Domenico de Pasquale, in arte “Mingo”

Striscia truffata dal suo inviato. Ecco dove porta la domanda di gogna

Francesco Maselli

"Mingo" rinviato a giudizio per servizi falsi o artefatti

Roma. Domenico de Pasquale, in arte “Mingo”, l’inviato di Striscia la Notizia famoso per i suoi scoop in compagnia del suo sodale Fabio, è stato rinviato a giudizio dal tribunale di Bari per aver venduto servizi artefatti o falsi a Mediaset. Mingo avrebbe inventato scandali e truffe con l’aiuto dell’agenzia di comunicazione Mec Produzioni della quale è socio insieme con la moglie (rinviata a giudizio a sua volta), facendosi rimborsare dall’azienda anche il costo di alcune comparse necessarie alle montature.

  

Uno dei volti più noti di Striscia la Notizia, il programma dalla parte dei cittadini onesti che subiscono i danni dei politici marci, degli imprenditori corrotti, dei dipendenti assenteisti, degli avvocati truffaldini, altro non era, stando alle accuse della procura, che un furbacchione. Ma l’apologo del giustiziere accusato di essere un truffatore nasconde qualcosa di più profondo e radicato.

ELENCO RIPORTATO -
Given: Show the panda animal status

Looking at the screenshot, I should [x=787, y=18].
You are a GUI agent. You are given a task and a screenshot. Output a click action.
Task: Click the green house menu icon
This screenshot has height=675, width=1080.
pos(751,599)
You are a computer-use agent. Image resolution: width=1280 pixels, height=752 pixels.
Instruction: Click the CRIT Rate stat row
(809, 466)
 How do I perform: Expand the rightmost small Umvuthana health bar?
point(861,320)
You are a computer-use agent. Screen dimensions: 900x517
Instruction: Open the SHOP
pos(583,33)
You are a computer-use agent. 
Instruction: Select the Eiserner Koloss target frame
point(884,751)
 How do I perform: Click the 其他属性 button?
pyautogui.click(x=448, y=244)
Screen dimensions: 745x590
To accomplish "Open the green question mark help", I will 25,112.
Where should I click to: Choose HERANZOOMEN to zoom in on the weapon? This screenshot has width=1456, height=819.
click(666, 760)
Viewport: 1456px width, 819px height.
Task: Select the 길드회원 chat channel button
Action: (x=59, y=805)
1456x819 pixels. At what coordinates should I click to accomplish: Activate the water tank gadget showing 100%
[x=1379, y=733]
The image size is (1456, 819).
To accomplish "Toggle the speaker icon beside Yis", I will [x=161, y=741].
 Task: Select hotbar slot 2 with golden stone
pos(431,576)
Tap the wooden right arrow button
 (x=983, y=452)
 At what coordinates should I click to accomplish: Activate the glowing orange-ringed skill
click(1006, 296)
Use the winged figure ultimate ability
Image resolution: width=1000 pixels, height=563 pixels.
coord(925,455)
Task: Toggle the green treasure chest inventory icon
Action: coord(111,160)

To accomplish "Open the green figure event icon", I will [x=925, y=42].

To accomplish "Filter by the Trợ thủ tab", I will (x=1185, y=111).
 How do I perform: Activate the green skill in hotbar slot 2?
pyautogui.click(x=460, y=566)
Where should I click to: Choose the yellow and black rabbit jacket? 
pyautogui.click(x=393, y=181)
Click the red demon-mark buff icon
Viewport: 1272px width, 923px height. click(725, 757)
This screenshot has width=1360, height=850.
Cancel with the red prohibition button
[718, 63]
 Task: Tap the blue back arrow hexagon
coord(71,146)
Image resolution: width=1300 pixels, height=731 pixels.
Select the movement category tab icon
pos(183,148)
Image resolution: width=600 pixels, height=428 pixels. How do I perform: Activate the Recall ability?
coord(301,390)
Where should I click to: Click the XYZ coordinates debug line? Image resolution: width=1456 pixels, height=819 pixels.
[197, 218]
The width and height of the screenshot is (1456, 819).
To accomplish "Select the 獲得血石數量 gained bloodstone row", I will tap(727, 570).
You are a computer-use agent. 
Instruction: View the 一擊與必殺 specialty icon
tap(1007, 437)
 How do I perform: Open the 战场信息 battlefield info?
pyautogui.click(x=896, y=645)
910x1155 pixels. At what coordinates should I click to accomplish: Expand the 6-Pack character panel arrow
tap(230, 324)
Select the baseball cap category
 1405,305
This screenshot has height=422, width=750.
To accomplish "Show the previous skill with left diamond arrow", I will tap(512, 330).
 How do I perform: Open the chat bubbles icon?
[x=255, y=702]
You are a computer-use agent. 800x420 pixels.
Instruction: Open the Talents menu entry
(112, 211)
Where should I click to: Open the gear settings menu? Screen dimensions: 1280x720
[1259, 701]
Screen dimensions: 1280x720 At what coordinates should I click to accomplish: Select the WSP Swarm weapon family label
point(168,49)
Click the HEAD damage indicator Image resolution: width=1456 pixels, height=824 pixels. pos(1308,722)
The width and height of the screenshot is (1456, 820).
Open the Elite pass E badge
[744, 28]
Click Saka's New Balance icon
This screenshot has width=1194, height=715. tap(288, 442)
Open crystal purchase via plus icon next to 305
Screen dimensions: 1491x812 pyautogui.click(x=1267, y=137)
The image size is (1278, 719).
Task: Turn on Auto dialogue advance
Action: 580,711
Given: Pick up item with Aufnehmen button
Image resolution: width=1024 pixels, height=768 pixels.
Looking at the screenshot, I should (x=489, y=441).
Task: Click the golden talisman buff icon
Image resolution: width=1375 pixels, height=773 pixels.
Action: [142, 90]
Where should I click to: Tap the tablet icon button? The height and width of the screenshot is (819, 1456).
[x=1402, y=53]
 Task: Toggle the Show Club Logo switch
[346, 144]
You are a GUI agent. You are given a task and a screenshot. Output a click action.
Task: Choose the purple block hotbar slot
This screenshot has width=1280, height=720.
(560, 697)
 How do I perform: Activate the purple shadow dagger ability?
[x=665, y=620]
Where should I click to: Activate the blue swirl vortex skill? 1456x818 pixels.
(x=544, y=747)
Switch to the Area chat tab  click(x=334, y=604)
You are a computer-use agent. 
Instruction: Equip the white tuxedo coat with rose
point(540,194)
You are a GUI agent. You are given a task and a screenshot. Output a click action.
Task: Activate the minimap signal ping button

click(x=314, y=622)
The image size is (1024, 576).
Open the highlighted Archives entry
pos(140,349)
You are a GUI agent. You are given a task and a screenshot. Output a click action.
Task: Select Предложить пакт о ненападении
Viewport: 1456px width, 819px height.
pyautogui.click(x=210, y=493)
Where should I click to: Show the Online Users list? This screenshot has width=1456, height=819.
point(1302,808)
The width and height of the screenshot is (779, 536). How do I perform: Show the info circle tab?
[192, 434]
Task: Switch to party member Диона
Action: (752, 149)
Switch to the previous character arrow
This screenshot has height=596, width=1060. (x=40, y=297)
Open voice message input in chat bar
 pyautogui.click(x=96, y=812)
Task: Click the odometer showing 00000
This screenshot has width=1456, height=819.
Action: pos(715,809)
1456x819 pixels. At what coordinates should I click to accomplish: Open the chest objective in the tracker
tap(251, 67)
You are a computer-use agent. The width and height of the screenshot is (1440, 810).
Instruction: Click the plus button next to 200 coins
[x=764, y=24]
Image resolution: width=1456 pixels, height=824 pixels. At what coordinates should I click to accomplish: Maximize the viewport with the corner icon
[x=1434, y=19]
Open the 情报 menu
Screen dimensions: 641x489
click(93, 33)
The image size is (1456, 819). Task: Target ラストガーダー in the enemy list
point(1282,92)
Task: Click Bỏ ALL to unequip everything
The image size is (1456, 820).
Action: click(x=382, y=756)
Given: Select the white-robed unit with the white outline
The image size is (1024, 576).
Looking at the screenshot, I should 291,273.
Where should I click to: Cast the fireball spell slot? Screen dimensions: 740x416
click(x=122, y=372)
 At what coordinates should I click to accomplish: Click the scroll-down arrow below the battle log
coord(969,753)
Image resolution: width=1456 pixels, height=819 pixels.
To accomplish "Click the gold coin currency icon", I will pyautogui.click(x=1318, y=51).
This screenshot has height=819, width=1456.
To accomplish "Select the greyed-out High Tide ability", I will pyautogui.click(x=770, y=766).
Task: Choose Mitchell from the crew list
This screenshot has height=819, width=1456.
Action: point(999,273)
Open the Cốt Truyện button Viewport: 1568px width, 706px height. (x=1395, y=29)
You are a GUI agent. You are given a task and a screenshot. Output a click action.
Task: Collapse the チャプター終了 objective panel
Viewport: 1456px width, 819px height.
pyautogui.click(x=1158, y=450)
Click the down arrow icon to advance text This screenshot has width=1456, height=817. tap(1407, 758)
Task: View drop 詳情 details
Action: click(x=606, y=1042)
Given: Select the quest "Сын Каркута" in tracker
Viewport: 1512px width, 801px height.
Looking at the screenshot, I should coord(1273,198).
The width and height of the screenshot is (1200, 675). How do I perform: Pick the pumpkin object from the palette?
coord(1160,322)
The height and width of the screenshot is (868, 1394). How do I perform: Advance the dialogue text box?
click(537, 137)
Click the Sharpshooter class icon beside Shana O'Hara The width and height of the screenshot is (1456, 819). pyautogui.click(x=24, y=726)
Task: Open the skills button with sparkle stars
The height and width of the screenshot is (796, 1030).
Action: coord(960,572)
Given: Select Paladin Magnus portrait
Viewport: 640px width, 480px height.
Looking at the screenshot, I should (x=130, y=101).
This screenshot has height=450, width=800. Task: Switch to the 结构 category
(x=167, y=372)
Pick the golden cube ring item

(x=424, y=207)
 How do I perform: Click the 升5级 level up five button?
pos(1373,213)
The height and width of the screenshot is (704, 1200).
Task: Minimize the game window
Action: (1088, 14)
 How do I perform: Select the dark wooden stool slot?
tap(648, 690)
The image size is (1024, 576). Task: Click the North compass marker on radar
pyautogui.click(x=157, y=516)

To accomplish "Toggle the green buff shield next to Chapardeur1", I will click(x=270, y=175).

COMPITI DA SVOLGERE -
1/ Secondo l'articolo su Mingo, quale tribunale lo ha rinviato a giudizio?
2/ Nell'articolo su Mingo, riscrivi il passo compreso tra "Uno dei volti" e "profondo e radicato.", estremi inclusi, sostituendo "furbacchione" con "imbroglione".
3/ Riprendi l'articolo su Mingo e continualo dopo la sua ultima frase.
L'elenco proviene da un'altra fonte.

RISPOSTE -
1/ Il tribunale di Bari.

2/
Uno dei volti più noti di Striscia la Notizia, il programma dalla parte dei cittadini onesti che subiscono i danni dei politici marci, degli imprenditori corrotti, dei dipendenti assenteisti, degli avvocati truffaldini, altro non era, stando alle accuse della procura, che un imbroglione. Ma l’apologo del giustiziere accusato di essere un truffatore nasconde qualcosa di più profondo e radicato.

3/
Le Iene, che basano parte del loro modello di business su servizi che fanno l’occhiolino al complottista presente in ognuno di noi – e che mettono in scena, una volta alla settimana, racconti di un’Italia distopica – hanno una lunga tradizione da questo punto di vista. Prima hanno dato credibilità al metodo Stamina, che prometteva di curare svariate malattie senza alcuna evidenza scientifica; poi hanno pompato ad arte il fenomeno “Blue Whale”, un gioco presentato come “mondiale” che avrebbe condotto decine di adolescenti al suicidio dopo un percorso di cinquanta prove, spingendo qualcuno a tentarci davvero; infine hanno inventato un pericoloso esperimento radioattivo nei laboratori del Gran Sasso, dove le attività dell’Istituto nazionale di fisica nucleare potrebbero produrre danni pari a quelli visti a “Fukushima, il disastro nucleare più grave dopo Chernobyl”. Tutto falso, ci mancherebbe.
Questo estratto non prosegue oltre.